Car en effet, dans le foisonnement parfois un peu ronronnant des transcriptions de Bach, ce qui pique l’attention est avant tout le côté…italien dont fait preuve le Maître de Leipzig. Italien Bach ? L’information n’est pas nouvelle, tant Bach, mu peut-être avant tout par une curiosité sans égale, su s’inspirer de toutes les compositions dont il pu avoir connaissance pour forger sa propre musique. On oublie parfois, ou l’on feint de ne pas savoir, que Jean-Sébastien Bach fut adepte des adaptations, transcriptions et autres emprunts, plus ou moins avoués et transparents.  Et des accents transalpins se font entendre, une vivacité du rythme propre à la péninsule se dessine dès les premières notes au clavecin de cette transcription pour deux clavecins de l’initial Concerto pour Orgue en La mineur de Bach, œuvre elle-même transcrite d’après une composition originale pour deux violons et basse continue de Vivaldi. Un son aérien, un touché appuyé et vif, une richesse mélodique indéniable, tout est Bach dans cette œuvre, de l’allegro initial aux notes soupesées, délicates à celles suspendues de l’adagio intermédiaire en passant par la montée chromatique de l’allegro final, mais rien n’est pour autant trahi des accents vivaldiens de l’œuvre originale. Il faut dire qu’à l’époque de la composition de l’initial concerto pour orgue, vers 1713-1716 Bach se passionne pour la musique italienne, consultant dans la bibliothèque ducale de Guillaume II de Saxe-Weimar les partitions de ses contemporains italiens, les frères Marcello (Alessandro et Benedetto), Corelli, Legrenzi, mais aussi Albinoni et Torelli, et bien entendu Frescobaldi et Vivaldi. Trois concertos pour orgue sont ainsi issus très directement de ces études vivaldiennes de Jean-Sébastien Bach (BWV 593/594 et 596), de même que sept des seize concertos pour clavecin répertoriés BWV 972 à 987, les autres compositions étant principalement des transcriptions d’autres maîtres italiens ou de Telemann.

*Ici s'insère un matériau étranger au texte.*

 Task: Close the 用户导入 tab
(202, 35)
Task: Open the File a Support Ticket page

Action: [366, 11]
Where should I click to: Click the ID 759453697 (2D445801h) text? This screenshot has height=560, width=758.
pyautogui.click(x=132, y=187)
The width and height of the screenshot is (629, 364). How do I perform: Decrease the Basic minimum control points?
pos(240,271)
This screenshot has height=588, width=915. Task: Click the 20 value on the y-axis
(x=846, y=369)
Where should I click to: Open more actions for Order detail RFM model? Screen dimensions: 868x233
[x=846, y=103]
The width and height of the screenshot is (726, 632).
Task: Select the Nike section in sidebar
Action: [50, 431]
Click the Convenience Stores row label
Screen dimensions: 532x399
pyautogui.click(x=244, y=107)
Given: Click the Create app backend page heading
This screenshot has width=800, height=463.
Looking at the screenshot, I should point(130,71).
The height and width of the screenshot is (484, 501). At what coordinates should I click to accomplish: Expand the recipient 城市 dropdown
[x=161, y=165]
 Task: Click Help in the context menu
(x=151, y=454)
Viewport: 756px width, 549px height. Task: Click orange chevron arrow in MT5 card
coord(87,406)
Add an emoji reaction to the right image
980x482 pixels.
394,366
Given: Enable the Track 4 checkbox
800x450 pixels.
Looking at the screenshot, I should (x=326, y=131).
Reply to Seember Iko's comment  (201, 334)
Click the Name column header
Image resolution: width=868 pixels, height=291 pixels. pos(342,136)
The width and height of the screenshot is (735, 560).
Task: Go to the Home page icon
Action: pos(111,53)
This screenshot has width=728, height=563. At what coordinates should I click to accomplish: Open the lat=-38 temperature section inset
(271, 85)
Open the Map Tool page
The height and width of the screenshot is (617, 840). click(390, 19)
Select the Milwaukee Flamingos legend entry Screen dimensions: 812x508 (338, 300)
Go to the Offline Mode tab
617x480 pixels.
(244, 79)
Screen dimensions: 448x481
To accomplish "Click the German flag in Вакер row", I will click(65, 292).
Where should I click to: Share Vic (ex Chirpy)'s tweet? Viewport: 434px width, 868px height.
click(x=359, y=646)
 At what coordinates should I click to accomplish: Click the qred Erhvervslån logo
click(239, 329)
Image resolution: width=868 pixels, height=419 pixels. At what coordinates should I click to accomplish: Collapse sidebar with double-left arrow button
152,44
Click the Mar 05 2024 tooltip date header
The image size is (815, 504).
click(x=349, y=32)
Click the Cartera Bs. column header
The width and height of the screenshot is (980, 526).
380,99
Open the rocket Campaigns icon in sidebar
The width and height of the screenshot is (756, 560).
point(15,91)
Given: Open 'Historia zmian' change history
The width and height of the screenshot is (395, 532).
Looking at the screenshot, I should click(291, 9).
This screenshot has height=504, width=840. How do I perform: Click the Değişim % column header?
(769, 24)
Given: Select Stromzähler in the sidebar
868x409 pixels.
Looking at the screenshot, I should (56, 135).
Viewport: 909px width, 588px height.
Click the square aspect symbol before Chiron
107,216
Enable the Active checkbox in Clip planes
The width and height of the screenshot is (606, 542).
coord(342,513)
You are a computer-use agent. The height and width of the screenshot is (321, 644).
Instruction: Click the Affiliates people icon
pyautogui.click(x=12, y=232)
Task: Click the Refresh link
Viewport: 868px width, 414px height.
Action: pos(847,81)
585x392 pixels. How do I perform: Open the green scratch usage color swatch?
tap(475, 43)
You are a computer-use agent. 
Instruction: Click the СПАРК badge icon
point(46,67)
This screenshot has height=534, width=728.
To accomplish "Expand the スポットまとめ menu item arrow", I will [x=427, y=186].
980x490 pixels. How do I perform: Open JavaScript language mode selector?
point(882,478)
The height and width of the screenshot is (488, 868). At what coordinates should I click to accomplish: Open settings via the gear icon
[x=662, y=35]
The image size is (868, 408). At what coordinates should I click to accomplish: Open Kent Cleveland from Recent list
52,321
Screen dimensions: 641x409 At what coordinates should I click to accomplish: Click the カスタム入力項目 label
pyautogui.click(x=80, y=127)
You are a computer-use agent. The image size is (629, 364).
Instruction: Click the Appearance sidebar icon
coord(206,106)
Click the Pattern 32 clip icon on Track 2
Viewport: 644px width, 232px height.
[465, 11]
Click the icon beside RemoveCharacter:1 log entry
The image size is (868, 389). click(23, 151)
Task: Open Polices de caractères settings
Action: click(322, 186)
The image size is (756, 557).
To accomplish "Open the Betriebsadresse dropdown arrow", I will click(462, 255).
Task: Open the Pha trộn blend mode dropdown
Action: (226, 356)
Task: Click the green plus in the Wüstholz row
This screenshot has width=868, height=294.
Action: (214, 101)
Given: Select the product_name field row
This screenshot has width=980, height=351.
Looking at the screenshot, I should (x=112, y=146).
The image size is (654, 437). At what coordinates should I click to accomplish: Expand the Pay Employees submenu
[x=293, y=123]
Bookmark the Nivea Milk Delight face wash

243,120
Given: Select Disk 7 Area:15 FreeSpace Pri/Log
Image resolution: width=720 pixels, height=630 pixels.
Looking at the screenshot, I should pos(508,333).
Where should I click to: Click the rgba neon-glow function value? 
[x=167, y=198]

C’est justement le concerto BWV 596 que nous retrouvons un peu plus loin en suite de programme, lui aussi tiré du corpus vivaldien et dont Loris Barrucand et Clément Geoffroy nous offrent une belle transcription, réalisée par eux-mêmes comme presque tous les morceaux présentés sur ce programme (à l’exception notable du Concerto pour deux clavecins en do mineur BWV 1060 présenté en fin d’enregistrement dans une version sans orchestre). Un concerto pour orgue transcrit pour deux clavecins, dont on retiendra un fugace mais puissant Allegro initial, mais surtout un très solennel et mélodieux Largo espiccato, apte à dévoiler toute la sensibilité dont peuvent faire preuve cette alliance de deux clavecins, avant que l’Allegro final, très riche déferlement de notes, n’offre une toute autre dimension à une œuvre qui, écrite pour la puissance de l’orgue, trouve à s’épanouir dans ce duo de clavecins.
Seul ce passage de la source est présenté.